During the next 18 months or so, officials of the Los Altos-based Packard Foundation will decide how to distribute grant money generated by the $4.4-billion gift from the late industrialist David Packard. Early indications are that a considerable chunk of the enormous grant will go to education. That should provide a mustn't-miss opportunity for California's public schools, including the Los Angeles Unified School District.
Packard, the co-founder and chairman emeritus of the high-technology giant Hewlett-Packard Co., died last month at 83. When his transfer of Hewlett-Packard stock occurs, the Packard Foundation's assets are expected to be about $7 billion, second in the United States only to the Ford Foundation.

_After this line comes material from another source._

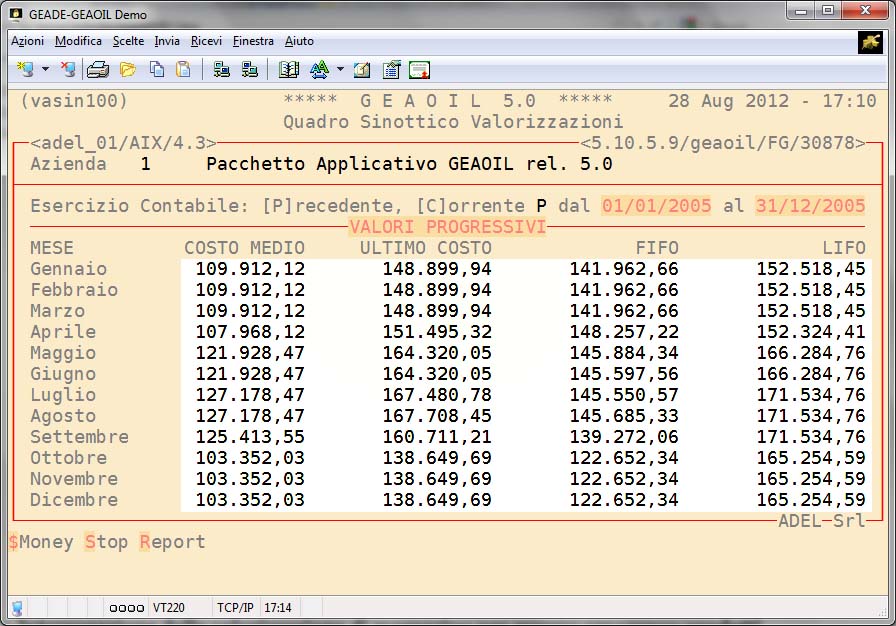Expand the font size dropdown arrow
896x626 pixels.
coord(340,70)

Since its creation in 1964, the Packard Foundation has been a supporter of the arts, community organizations, conservation efforts, education, health care, population study and science. It has handed out $461 million over that time and plans to award $100 million more this year.

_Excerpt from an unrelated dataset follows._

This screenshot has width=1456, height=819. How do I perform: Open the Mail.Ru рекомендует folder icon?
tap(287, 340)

In education, most Packard Foundation grants are targeted on math and science programs in higher education. But K-12 schools are receiving a growing share. Foundation guidelines put a special emphasis on helping schools that serve minority, non-English-speaking and low-income communities.
Past foundation efforts have been concentrated in Northern California. But that shouldn't discourage LAUSD officials from acting. Grant proposals should be lined up and officials prepared to go after the money, even if it has strings attached. Certainly the fund's trustees had in mind schools like many in Southern California when they set their grant priorities. The criteria seem almost ready-made for Los Angeles. The opportunity is in place. The LAUSD must act without hesitation. David Packard would have been disappointed with anything less.